> **What you need to do**: The answer must be an exact copy of the lines from the one containing "The image size is (600, 492)." through the last line of the records, with no pictures.

Records contained in a dataset:
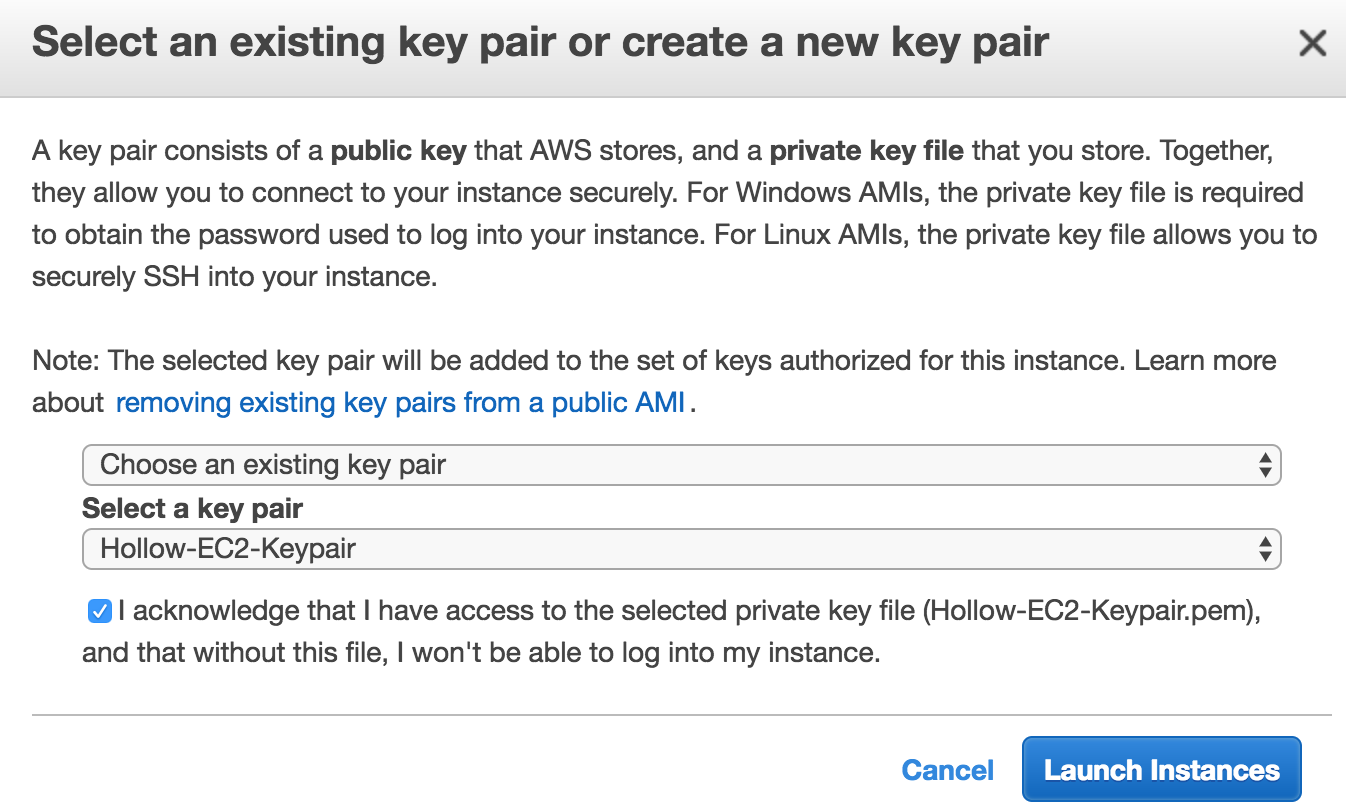The height and width of the screenshot is (812, 1346).
Task: Click the 'won't be able to log into' line
Action: [x=480, y=654]
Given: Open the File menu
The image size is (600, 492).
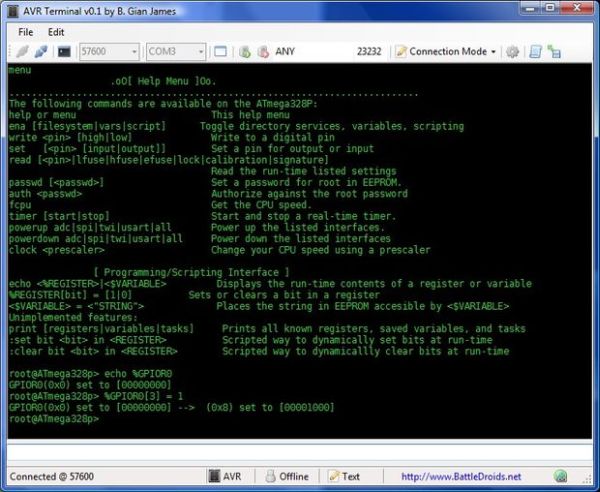Looking at the screenshot, I should pos(26,32).
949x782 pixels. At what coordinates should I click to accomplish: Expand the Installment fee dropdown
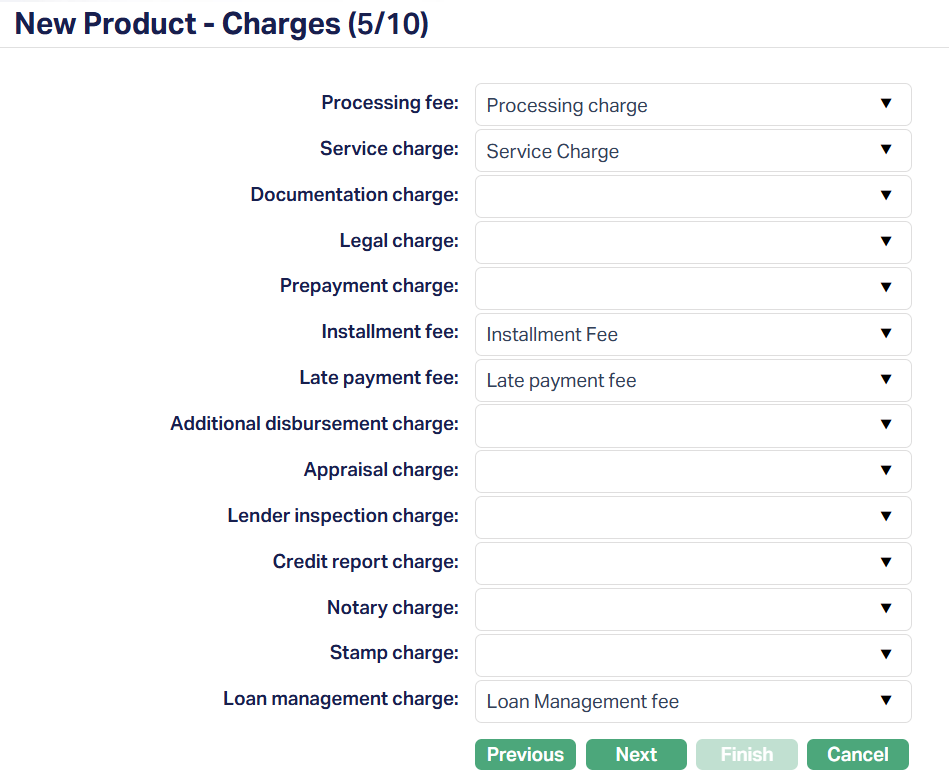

> **Output**:
The image size is (600, 492).
Looking at the screenshot, I should pos(26,32).
949x782 pixels. At what coordinates should I click to accomplish: Expand the Installment fee dropdown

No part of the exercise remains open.